**I am writing the data series daily1 year we will have 365 data stories for reading ^^**

**How to compare string distance ??**

Imagine that you work in the NLP task

(NLP – Natural Language Processing)

And you want to compare how similar of 2 strings

What will you do !??

For example

If we want to compare 2 strings

- PrayutZa
- PrawitZa

Let’s see

To compare how similar!

It looks like you measure the distance between 2 strings.

The more the distance it means

2 string are far from together

The less the distance it means

2 string are close together

Is it easy !? Right ^^

So. .. the question is how to measure it !??

What we learned from the past !?

Hamming Distance!

They compare binary vector

Question: how to turn string to binary vector !?

PrayutZa

The first string >> binary vector !?

But the intuition of Hamming Distance is

How to compare each axis step by step

For example

X1 = [1, 0]

X2 = [1, 1]

We compare the first axis

1 and 1 are equal it means they are similar

The second axis !!

0 and 1 are different by 1 unit, so they are not similar !!!

Is it possible

That we can compare each string by Hamming distance !?

From example above

If we want to compare 2 strings

- PrayutZa
- PrawitZa

Let’s compare one by one

(If we do not care case sensitive)

P and P >> same character get 0 point

r and r >> same character get 0 point

a and a >> same character get 0 point

y and w >> different character get 1 point

u and i >> different character get 1 point

t and t >> same character get 0 point

Z and Z >> same character get 0 point

a and a >> same character get 0 point

With Hamming Distance

If we apply the rule from them

We will get how is likely equal

= 1 – (sum(point) / length of strings)

From calculation above

If we apply Hamming Distance

We will get

PrayutZa and PrawitZa

Similar score

= 1 – (2/8)

= 0.75 !!

Or 75 % Similar by Hamming Distance score !!

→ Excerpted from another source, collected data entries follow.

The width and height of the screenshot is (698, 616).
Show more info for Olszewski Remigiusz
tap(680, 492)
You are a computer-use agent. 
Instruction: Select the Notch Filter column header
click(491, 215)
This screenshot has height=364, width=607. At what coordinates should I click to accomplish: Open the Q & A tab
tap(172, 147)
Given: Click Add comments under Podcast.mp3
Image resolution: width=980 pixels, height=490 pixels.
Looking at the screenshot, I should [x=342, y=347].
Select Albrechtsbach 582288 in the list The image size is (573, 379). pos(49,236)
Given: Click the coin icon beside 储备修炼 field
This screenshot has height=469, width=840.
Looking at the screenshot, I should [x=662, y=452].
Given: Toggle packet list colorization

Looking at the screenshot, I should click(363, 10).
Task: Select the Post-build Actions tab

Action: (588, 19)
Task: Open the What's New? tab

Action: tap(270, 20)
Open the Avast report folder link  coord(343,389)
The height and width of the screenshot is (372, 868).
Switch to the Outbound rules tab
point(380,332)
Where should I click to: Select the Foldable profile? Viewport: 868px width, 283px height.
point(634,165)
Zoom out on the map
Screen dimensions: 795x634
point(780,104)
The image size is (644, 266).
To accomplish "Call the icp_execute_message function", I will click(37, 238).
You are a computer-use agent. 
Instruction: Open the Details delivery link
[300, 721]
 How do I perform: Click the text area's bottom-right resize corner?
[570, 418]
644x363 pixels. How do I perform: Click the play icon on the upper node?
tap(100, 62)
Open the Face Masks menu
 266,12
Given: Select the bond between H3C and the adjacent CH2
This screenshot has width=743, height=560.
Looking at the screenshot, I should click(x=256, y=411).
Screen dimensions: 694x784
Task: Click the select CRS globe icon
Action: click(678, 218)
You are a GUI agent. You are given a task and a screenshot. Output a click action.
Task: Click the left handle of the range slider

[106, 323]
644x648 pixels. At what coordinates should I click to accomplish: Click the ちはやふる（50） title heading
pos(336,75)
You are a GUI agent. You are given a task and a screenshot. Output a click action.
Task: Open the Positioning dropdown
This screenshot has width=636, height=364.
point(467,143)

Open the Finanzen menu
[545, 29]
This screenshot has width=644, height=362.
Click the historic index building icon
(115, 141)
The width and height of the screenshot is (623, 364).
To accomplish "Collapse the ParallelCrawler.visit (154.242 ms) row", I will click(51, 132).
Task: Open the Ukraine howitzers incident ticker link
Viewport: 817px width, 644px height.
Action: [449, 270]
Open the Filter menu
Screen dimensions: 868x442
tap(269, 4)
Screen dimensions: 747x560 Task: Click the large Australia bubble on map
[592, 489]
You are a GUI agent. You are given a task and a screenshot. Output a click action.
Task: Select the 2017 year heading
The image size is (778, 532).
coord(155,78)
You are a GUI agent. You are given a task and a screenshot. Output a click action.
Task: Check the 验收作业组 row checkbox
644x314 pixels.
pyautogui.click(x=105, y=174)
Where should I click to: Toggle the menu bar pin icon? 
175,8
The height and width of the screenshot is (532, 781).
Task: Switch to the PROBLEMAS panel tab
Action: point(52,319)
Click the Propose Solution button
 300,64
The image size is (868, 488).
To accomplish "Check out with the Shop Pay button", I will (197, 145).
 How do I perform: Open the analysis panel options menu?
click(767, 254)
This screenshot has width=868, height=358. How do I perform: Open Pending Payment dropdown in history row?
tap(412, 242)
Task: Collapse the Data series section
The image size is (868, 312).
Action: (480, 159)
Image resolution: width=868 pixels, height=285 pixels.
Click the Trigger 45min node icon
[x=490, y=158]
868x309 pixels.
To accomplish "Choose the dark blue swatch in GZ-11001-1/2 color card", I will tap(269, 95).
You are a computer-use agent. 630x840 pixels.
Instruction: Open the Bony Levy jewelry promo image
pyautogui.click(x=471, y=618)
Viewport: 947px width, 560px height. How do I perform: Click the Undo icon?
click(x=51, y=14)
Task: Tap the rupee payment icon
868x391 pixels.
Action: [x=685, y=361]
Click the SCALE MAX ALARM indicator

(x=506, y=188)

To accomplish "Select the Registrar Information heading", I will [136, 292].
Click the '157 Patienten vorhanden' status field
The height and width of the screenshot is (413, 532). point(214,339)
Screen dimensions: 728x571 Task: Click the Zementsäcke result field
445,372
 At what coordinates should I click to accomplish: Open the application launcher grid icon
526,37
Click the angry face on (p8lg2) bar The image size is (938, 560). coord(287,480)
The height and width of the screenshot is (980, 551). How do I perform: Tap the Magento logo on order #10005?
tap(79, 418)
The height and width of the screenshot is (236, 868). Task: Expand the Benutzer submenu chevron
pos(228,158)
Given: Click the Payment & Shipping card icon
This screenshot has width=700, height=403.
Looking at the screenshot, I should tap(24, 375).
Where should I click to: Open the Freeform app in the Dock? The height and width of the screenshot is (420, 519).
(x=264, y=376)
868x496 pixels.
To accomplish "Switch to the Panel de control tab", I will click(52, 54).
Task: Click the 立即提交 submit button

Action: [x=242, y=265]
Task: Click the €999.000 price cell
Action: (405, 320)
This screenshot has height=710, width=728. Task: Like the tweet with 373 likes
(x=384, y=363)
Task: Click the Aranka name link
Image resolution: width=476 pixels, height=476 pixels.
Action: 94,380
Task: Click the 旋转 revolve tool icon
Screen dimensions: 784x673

But what if 2 strings have different length

- PrayatINWZa007
- PrawitINWZaaIO

They are of different lengths!???

So…, How to measure how similar !?

** Note !!!

If you can remember Hamming Distance

Let’s go to see how Levenshtein distance work !>>>

If not, Don’t worry about it

You can learn more on day 1

I provide on the link below

Link: https://bigdatarpg.com/2021/01/07/day-01-hamming-distance/

Levenshtein Distance

Levenshtein Distance is invented by Russian and mathematician

named Vladimir Levenshtein, who considered this distance in 1965

Levenshtein Distance may also refer to Edit Distance

So…. What is Levenshtein Distance??

Levenshtein Distance consists of 3 components

- Insertion
- Substitution
- Deletion

Let’s see the simple example

If we have 2 strings to compare

- PrayutZa
- PrawitZa

Let’s compare each character one by one

(If we do not care case sensitive)

P and P >> same character get 0 point

r and r >> same character get 0 point

a and a >> same character get 0 point

y and w >> different character get 1 point (Substitution y and w)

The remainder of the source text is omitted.